# [Problem description]
Convert the records into a two-column CSV with the headers text and answer. Begin at the start of the records and stop after the line that contains "(x=742, y=262)". Write one row per record, put each field in double quotes, and replace line breaks with spaces.

# [Exercise materials]
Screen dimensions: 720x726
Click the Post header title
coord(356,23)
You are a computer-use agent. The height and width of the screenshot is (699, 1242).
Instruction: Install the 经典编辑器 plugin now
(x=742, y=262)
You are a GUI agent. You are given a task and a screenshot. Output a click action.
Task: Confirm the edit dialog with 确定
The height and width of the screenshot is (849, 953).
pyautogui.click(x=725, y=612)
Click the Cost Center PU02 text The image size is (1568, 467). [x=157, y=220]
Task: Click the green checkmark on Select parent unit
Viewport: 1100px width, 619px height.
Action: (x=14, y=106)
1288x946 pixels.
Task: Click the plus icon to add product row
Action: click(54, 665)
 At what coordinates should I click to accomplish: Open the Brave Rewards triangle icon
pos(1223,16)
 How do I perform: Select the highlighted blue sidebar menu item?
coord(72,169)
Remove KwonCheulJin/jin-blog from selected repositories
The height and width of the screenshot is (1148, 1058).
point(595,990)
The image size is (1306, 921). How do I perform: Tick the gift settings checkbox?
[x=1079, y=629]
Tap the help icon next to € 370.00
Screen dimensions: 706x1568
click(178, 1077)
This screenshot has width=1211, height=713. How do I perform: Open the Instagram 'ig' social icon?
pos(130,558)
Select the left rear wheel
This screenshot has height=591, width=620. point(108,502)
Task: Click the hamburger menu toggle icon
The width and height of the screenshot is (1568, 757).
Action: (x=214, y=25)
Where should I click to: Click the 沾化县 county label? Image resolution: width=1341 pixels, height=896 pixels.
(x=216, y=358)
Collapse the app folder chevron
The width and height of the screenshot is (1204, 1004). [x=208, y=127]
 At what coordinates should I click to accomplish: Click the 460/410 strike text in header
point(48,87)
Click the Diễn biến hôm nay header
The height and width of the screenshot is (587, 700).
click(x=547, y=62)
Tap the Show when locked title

# [Exercise solution]
text,answer
"Screen dimensions: 720x726 Click the Post header title","coord(356,23)"
"You are a computer-use agent. The height and width of the screenshot is (699, 1242). Instruction: Install the 经典编辑器 plugin now","(x=742, y=262)"